サイトカラーである赤を中心に統一感を持たせながら、トップページには商品を目立たせるレイアウト。非常にクリーンな印象を与えるサイトデザインです。
また、ヘッダーとフッターに『送料無料・返品OK』とあることで、ユーザーにオンラインショッピングを安心して楽しんでもらおうとする工夫が見られます。
加えて、オンライン購入ガイドのページでは、アイコンや動画を使用し、丁寧にわかりやすく説明しています。”メガネをオンラインショップで買う”という、ひと昔前では考えられなかった行動に対する不安を、どうにかして取り除こうとする企業努力が随所に見られるのも、ランキング上位となった一因です。
欠点としてはショッピングカート内の文字が小さく見づらいこと。内容に関しては丁寧に説明されているのですが、「読もう」とする気が起きないテキストレイアウトとなっています。トップメニューはわかりやすいため、Look&feelで合わせることで、ますますのUX改善につながるでしょう。

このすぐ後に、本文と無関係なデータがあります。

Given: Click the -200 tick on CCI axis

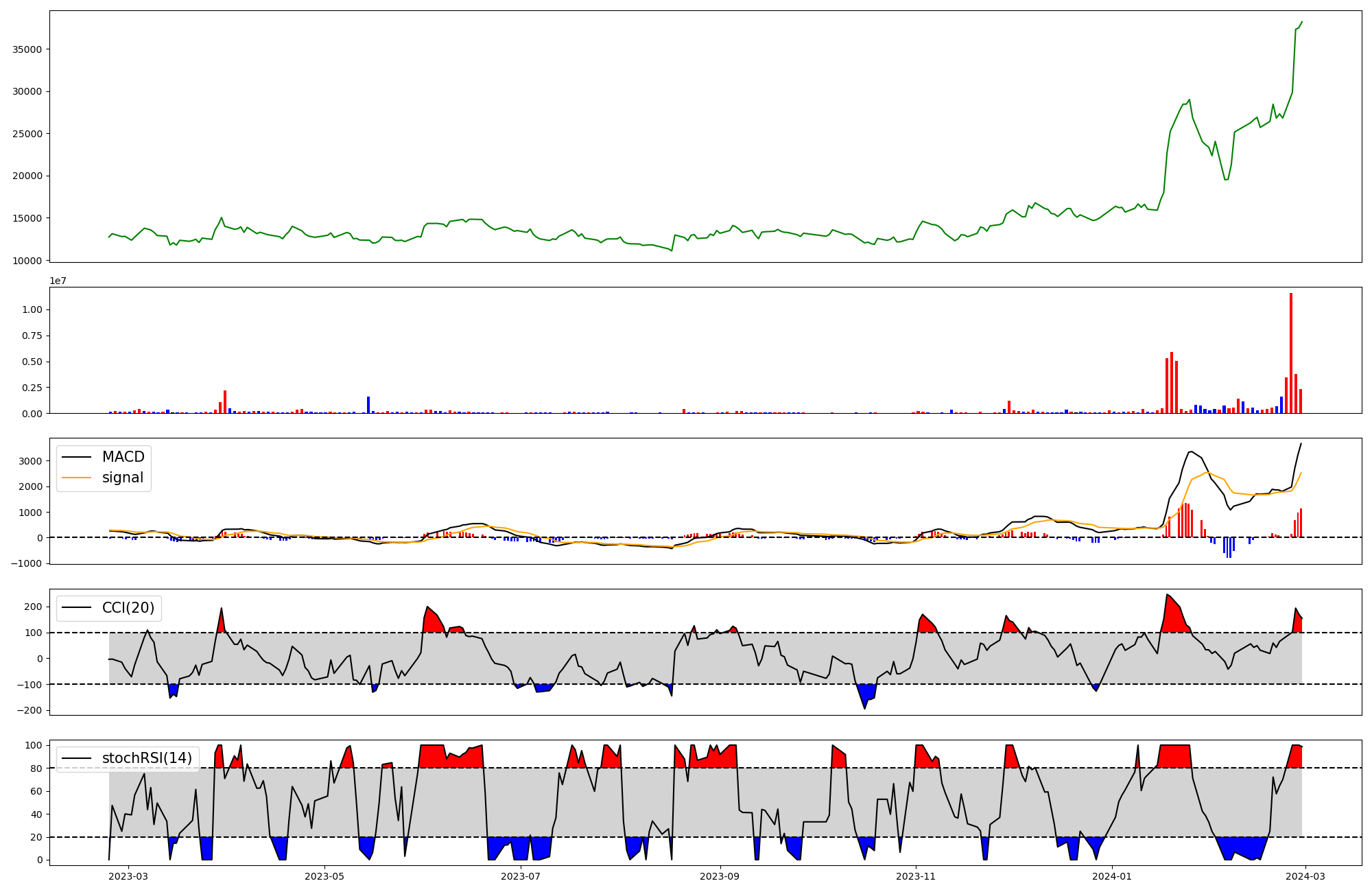Looking at the screenshot, I should click(x=29, y=711).
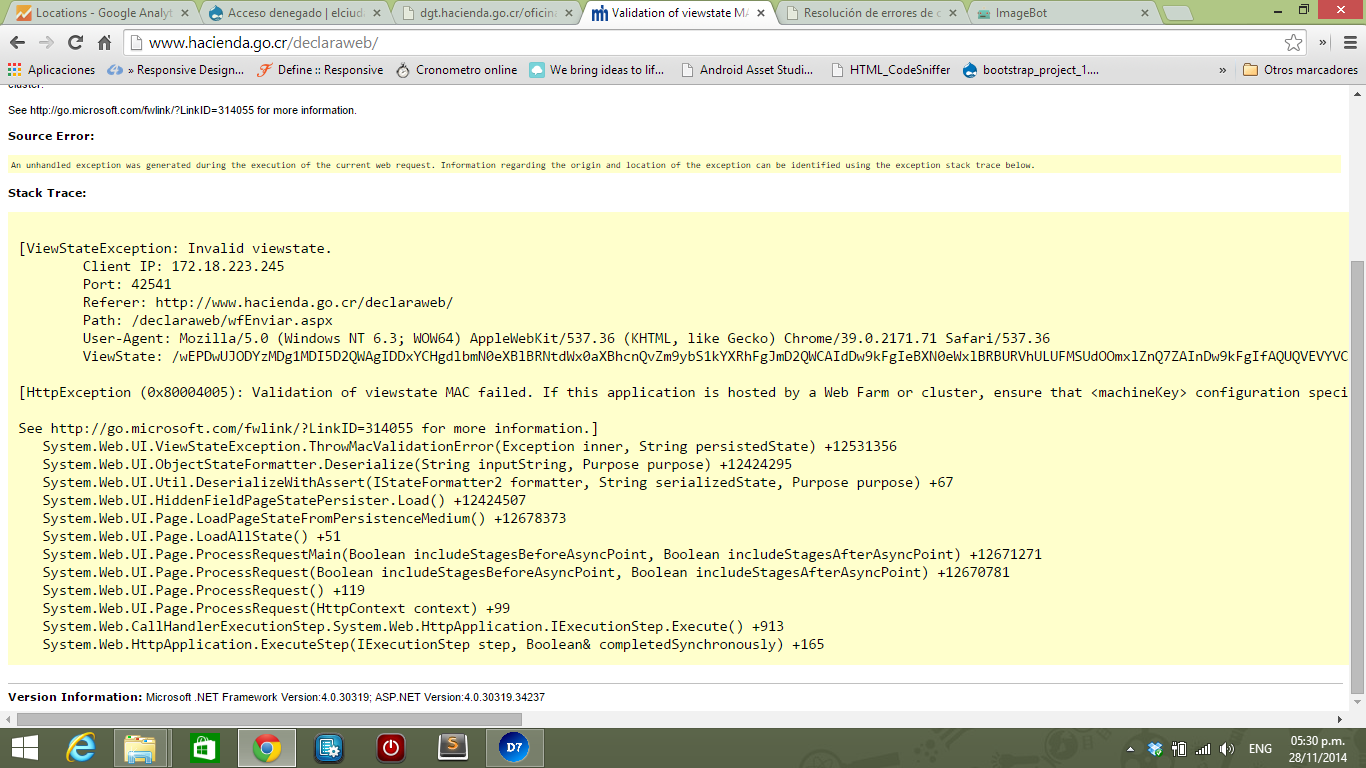Open the Chrome hamburger menu
Screen dimensions: 1366x768
pos(1346,43)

次にランキングで下位となってしまった「パリミキ・メガネ」についてです。
まず、オンラインでの購入ができないので、ウェブサイト内で商品選択から購入までの動作を完結できないもどかしさがあります。メガネの試着予約サービスを設けていることから、店舗購入が前提にあるようです。
UI的な観点から見ると、トップページにあるサイドメニューの情報量、さらにバナーの文字数も多く、サイトのフォーカスポイントが見当たりません。
また、トップページには店舗検索などのサイドメニューが左側にあるのですが、なぜか他のページに行くとサイドメニューが右側に移動してしまいます。ナビゲーションに一貫性がなく、ユーザーが混乱してしまう恐れがあります。
<トップページ>
<他ページ>
「パリミキ・メガネ」ではメガネの他、コンタクトレンズ、補聴器やコスメなど多くの商品やサービスを取り扱っています。そのため、必然的に各ページの階層が深くなってしまいます。そこで、表示しているページまでの経路情報をフッターの上部に設置する、ブレッドクラムナビゲーションのような、ユーザーを迷子にしない工夫が必要です。
ところで、同社「酸素メガネ」という商品について、特設サイトを開設して商品情報などを提供しています。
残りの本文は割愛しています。